An employer is prohibited from enforcing any policy that counts the use of this legally protected paid sick leave as an absence leading to disciplinary action. If an employee uses available paid sick time for a valid reason under local law, issuing a write-up for that time off constitutes unlawful retaliation.
Procedural Mistakes That Lead to Discipline
Even if the reason for an absence is legitimate, a write-up often results from an employee’s failure to adhere to the company’s specific call-in protocol. Companies maintain these procedures to ensure continuity of operations and allow management to quickly arrange for coverage. The violation is procedural, separate from the actual need for the sick day.
One common mistake is failing to provide timely notice, especially calling in after the scheduled shift has begun. Most policies require notification before the shift starts to allow time to adjust the schedule. Another error involves contacting the wrong person, such as texting a co-worker instead of notifying the designated manager or Human Resources.
Failing to provide required medical documentation can also trigger disciplinary action, provided the employer’s request is consistent with policy. If an employer requires a doctor’s note for absences exceeding a certain number of consecutive days, the employee must submit it by the specified deadline. Neglecting this documentation may reclassify the absence as unexcused, counting toward the disciplinary threshold.
Minimizing Risk: Best Practices for Calling In Sick
Employees can significantly reduce the risk of a disciplinary write-up by establishing consistent and professional communication practices. The first step is to review the company handbook to identify the precise notification procedure, clarifying the designated contact person and the preferred method of communication. Always notify the designated person as early as possible, ideally before the start of the scheduled shift, to allow management maximum time to find coverage.
The communication should be clear and concise, stating the inability to work and providing an anticipated return date or update schedule. Employees should document the communication, noting the date, time, and the name of the person who received the notification. Avoid oversharing unnecessary medical details and instead focus on the work-related impact of the absence. If the absence is expected to last longer than one day, proactively ask if documentation, such as a doctor’s note, will be required upon return.

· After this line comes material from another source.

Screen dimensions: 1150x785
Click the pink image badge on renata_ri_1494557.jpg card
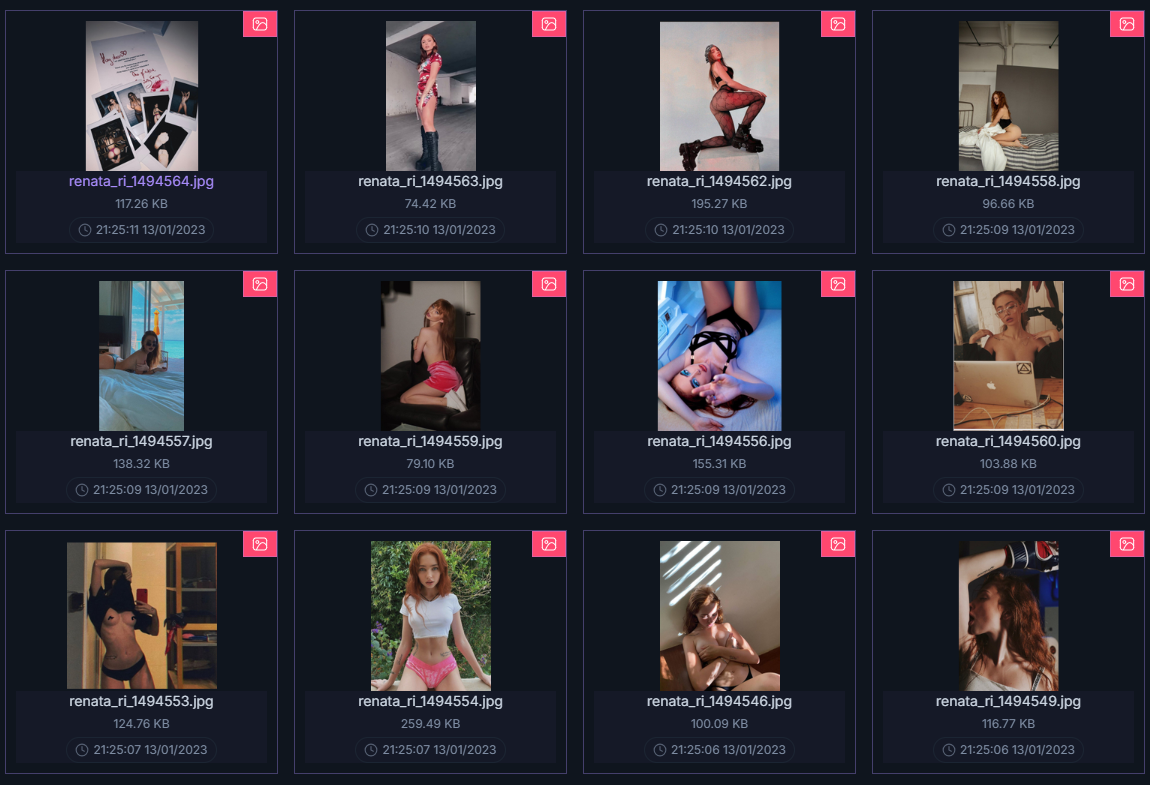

Responding to a Disciplinary Write-Up
Receiving a disciplinary write-up requires a professional and strategic response to protect one’s employment record. First, carefully review the document to understand the specific policy violation cited by the employer. Request a copy of the company policy that the write-up claims was violated to ensure the action aligns with the stated rules.

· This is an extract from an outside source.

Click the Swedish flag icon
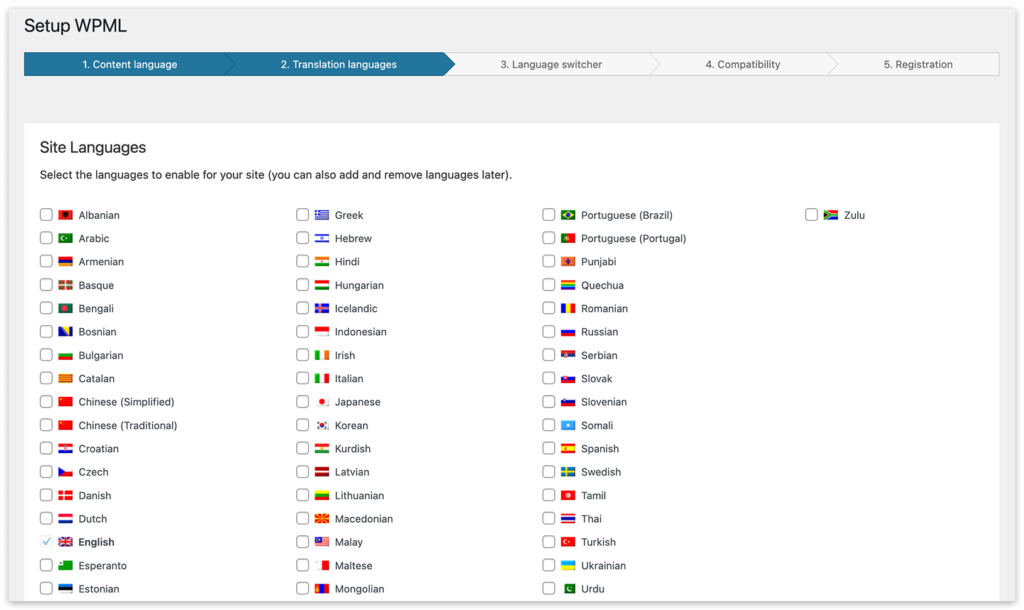 (568, 472)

If required to sign the document, employees should note that their signature acknowledges receipt, not agreement with the contents. The most effective response is to draft a formal, written rebuttal addressing each point with factual evidence. This rebuttal should be submitted to management and Human Resources to ensure the employee’s perspective is included in their personnel file.
If the write-up concerns a legally protected absence (FMLA, ADA, or paid sick leave), gather all supporting documentation, including doctor’s notes and communication records. This evidence is necessary to support a formal appeal through the company’s internal grievance or appeal process, which is the appropriate first step to challenge the disciplinary action.